EXERCISE TEXT
-- Opening Marker --

Despite the rigid spa cuisine stance that Ton-Sai champions, Reynolds is quick to stress that the resort's philosophy is "moderation, not starvation".

"We eliminate oil, refined and canned products and we cook the natural way - with gas and fire. We don't use microwaves," he explains.

"We use a minimal amount of sugar, but it's unprocessed, and we only use sea salt. With things like butter and oils, guests can have them cold and, rather than butter, we offer steamed garlic bulbs."

Reynolds has also devised a salt substitute - "a mélange of dried herbs and spices" that include oregano, cayenne and mace.

"I have made two versions - one Mediterranean-influenced and one Asian," says Reynolds.

Ton-Sai also serves some deserts that compromise on calories but not taste.

"Coconuts and nuts are the fundamentals of our desert menu," says Reynolds.

"The cheesecake we make is based on nuts - macadamias, almonds, as well as fruit and lemon. The base is dried coconut that is desiccated at 42°C and prunes and dates are used to bind it."

Getting the right balance

When Reynolds assesses a menu, his first priority, is not the cost but the nutritional values and balance.

"I look at the quantities of carbohydrates and protein and what elements there are to aid digestion," he says.

"We look at the recipe and analyse it in a computer programme to find out the full nutritional value. It's hard to put a dish together to fit everyone so it's better to put it together to ensure it's balanced."

Reynolds is a firm believer that a spa cuisine restaurant should be just that - an outlet that serves spa cuisine only.
 

"I would never believe that true spa cuisine would come out of a kitchen that serves other types of food. It's got to be done in a place where people are trained to do it."

He laments that there is no formal spa-specific training that he knows of - instead, chefs, of which there are 20 at Six Senses Destination Spa, are trained on the job.

"Most of them I have trained from scratch," he says.

"Our bakery chef had never baked the way I wanted him to - with no improvers or chemicals. Bakery is one of the hardest areas - you are trying to re-train a chemical process that you aren't sure of yourself. It's all about trial and error."

The raw deal

While spa cuisine might be a specialist field, raw cuisine is even more niche says Reynolds, so the resort employed an experienced chef to work at its raw cuisine restaurant, Dining at the Point.

"As far as I am aware, we are the only place in Thailand that has taken raw to this level," he says.

In layman's terms, raw cuisine refers to food that is heated to no more than 42°C.

"The food is therefore still living - there are no nutrients killed off, which means the flavour is unchanged. The enzymes and the quality of the food are still there."

Reynolds says that the energy levels of people who only eat raw cuisine are much higher than those who eat conventional food.

"It's not just a calorie issue anymore. Your body uses the raw food in a different way," he says.

"A calorie is a calorie, but if you eat raw foods they contain catalysts to break down those calories. They burn calories in a different way. It will use the fat to burn off calories.  "You get instant energy from a can of Coke but your body needs to work to burn off a carrot juice."

Now that's food for thought.

Cuisine concept

F&B mission statement: Moderation, not starvation or elimination is the answer to future healthy eating habits.

Concept: Clean, fresh, raw and natural. Textures and ingredients are balanced to nourish the body, mind and spirit.

Philosophy: The cuisine has a distinctively Asian orientation and uses fresh ingredients, incorporating herbs and spices in traditional as well as new and innovative ways.

"It reflects the cultures from which the resort draws its healing powers - Thai, South East Asian, Indian, Chinese, Indonesian and European," says Reynolds.

"Flavours should be defined but not overwhelming to the palate. The resort serves a way of life, not a diet."

-- Closing Marker --

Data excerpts
-- Opening Marker --

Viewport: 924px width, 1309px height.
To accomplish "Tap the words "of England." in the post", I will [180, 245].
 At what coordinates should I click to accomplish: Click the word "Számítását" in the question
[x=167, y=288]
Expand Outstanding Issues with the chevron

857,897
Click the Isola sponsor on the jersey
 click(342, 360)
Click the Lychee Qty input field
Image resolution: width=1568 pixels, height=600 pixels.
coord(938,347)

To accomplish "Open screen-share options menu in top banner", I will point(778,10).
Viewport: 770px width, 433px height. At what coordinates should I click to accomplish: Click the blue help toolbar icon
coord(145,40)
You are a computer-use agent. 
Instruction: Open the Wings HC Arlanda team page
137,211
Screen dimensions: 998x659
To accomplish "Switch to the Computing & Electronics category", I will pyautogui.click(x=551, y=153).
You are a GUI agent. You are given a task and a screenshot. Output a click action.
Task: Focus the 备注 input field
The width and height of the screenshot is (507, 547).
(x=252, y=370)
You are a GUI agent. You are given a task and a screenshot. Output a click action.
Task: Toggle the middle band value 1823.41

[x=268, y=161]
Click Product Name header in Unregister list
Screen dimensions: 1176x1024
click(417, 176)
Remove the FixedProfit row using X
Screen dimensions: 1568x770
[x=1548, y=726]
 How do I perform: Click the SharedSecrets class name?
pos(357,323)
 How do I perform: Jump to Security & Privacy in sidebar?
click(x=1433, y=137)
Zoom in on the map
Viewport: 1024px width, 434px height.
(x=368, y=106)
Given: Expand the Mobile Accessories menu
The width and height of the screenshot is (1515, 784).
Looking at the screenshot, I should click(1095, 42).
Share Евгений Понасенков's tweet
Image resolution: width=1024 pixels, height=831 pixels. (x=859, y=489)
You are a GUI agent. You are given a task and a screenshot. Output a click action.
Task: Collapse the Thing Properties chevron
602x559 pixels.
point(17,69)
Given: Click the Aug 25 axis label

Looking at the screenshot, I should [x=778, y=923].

-- Closing Marker --

From the spa cuisine article, write out everything from "He laments that" down to "at the Point.", word for word.

YOUR RESPONSE
He laments that there is no formal spa-specific training that he knows of - instead, chefs, of which there are 20 at Six Senses Destination Spa, are trained on the job.

"Most of them I have trained from scratch," he says.

"Our bakery chef had never baked the way I wanted him to - with no improvers or chemicals. Bakery is one of the hardest areas - you are trying to re-train a chemical process that you aren't sure of yourself. It's all about trial and error."

The raw deal

While spa cuisine might be a specialist field, raw cuisine is even more niche says Reynolds, so the resort employed an experienced chef to work at its raw cuisine restaurant, Dining at the Point.